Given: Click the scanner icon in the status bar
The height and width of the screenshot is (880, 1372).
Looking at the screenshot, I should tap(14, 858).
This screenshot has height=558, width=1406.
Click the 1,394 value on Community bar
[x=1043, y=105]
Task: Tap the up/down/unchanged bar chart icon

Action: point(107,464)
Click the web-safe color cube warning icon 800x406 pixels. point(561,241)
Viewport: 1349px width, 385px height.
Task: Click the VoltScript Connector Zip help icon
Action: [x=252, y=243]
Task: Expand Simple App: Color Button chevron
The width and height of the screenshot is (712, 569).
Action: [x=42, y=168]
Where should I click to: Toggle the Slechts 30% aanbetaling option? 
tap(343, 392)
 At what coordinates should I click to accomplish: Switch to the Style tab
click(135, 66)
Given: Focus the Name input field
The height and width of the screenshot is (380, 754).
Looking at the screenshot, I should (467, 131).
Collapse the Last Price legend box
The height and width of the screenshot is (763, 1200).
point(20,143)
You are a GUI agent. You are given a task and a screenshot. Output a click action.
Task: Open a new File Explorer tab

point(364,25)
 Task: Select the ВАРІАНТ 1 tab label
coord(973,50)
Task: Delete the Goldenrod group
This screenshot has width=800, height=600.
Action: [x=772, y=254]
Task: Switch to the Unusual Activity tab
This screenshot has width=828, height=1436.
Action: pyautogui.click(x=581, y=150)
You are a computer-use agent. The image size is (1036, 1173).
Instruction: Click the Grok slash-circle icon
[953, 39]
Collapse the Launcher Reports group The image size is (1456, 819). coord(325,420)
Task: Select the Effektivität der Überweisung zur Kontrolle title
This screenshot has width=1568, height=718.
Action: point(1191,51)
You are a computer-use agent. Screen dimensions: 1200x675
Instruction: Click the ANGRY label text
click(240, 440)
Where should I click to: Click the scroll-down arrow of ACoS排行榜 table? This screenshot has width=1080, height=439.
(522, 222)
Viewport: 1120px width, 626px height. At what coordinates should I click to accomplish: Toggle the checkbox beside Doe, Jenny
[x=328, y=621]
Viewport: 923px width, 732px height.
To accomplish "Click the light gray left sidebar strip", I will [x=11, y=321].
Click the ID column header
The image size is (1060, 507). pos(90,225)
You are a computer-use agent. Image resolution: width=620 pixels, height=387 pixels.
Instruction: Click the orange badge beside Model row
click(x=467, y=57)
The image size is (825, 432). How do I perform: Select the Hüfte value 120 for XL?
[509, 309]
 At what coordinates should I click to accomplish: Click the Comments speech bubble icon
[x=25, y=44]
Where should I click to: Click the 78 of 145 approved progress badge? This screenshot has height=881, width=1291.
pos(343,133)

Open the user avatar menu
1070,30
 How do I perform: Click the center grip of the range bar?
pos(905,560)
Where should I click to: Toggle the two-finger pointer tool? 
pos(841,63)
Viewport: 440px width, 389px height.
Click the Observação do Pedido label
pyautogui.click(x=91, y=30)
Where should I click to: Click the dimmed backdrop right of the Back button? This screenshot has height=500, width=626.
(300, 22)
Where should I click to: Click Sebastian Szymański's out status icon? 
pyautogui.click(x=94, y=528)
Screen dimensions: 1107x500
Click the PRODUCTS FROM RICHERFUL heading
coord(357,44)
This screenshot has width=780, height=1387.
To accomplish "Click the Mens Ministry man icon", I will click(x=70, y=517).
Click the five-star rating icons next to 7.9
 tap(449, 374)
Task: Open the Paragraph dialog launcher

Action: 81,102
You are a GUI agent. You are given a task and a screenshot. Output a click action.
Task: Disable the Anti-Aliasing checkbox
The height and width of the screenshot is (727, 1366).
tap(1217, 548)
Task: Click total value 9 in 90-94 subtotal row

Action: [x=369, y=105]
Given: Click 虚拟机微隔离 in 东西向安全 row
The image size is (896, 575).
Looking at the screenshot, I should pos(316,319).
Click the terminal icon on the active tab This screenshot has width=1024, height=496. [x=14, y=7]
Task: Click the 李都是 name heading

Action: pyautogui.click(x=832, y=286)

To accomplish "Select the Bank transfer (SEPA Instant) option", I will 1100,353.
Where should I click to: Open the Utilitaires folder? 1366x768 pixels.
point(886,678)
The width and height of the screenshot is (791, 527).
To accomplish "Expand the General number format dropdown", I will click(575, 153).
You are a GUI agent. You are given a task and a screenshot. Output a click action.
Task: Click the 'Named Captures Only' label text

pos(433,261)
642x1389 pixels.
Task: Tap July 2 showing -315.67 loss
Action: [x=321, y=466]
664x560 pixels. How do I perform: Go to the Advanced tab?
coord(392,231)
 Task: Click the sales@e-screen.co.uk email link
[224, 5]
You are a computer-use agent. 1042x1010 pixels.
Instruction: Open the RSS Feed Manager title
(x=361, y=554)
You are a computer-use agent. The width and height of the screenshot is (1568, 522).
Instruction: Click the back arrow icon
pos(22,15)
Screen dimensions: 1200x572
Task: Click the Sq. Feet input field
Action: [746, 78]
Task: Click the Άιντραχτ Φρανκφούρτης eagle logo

--

[Required work] Copy out the range of lines above starting at the line with "Given: Focus the Name input field" and ending at the line with "Task: Switch to the Unusual Activity tab", exactly and including both.

[Solution below]
Given: Focus the Name input field
The height and width of the screenshot is (380, 754).
Looking at the screenshot, I should (467, 131).
Collapse the Last Price legend box
The height and width of the screenshot is (763, 1200).
point(20,143)
You are a GUI agent. You are given a task and a screenshot. Output a click action.
Task: Open a new File Explorer tab

point(364,25)
 Task: Select the ВАРІАНТ 1 tab label
coord(973,50)
Task: Delete the Goldenrod group
This screenshot has width=800, height=600.
Action: [x=772, y=254]
Task: Switch to the Unusual Activity tab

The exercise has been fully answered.